### [What this task involves]
Pick up the passage about preparing a quilt for a show and continue it past its final sentence.

### [Passage to read]
........
No, not for doomsday.  Although if the deadline is tight it can feel that way.    This post is all about getting your quilt ready to send to a show.   As show season approaches I hope that some of you at least are planning to enter your work in a local show like the Dutchess County Fair,  or the Dutchess Hereitage Quilt Show.    These are shows that are not juried,  the only reason they would turn you down is they ran out of room.    They are also local enough for you to be able to drop off and pick up your quilts in person saving the expense and worry of shipping,   and of course you then get the excitement of seeing your piece hanging in the exhibition.  IMG_1186

I do encourage every quilter to share their work in this way at least once.   Seeing it hanging is a formal situation changes your perspective and many people are pleasantly surprised at how their work compares.   The main reason I think showing is good is that it adds emotional value to our work.    Too many quilters are dismissive of what they make.   Quilts are beautiful works of art that display technical knowledge,  precise skills,  and creativity.     They deserve to be shown.
........
### [Data shown]
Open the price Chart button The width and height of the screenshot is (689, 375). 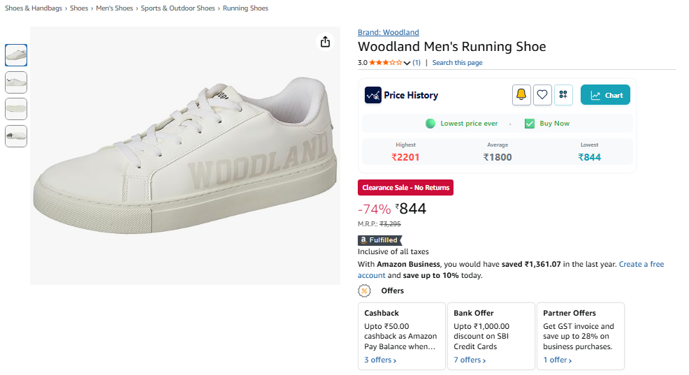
........
### [Response to this task]
So you have decided to enter a show and gotten the entry form.    Now read it carefully.   It will have information about drop off and pick up,   hanging sleeve and label directions,   and a place for you to be able to say a few things about your project.   It will also have questions about size, materials, quilting, and age.    I bet you didn’t realize how much there is about your quilt that they need to know.   Some shows will also ask for  a photograph so they can have a visual for identification purposes.    Just take it one bit at a time.   If you have questions, ask them of the committee,  or bring it in to me and I can usually help decipher for you.

Then there is the quilt itself.   All of a sudden the project that you curled up under with popcorn and a movie on the couch needs to get gussied up.   First,  if it is washable, do it.  It helps the batting get fluffed and lets the quilting show.   If needed block it so it hangs straight.   Be sure that your binding is well attached and that the miters on the corners are as good as you can get them.   Sew the miters closed with a few stitches too,  it helps them stay nicer and these days judges look for that.   Be sure that there are no loose threads or pet hairs ( I have to be very careful of that— thank you Jake ),   and follow instructions for hanging sleeve and label exactly.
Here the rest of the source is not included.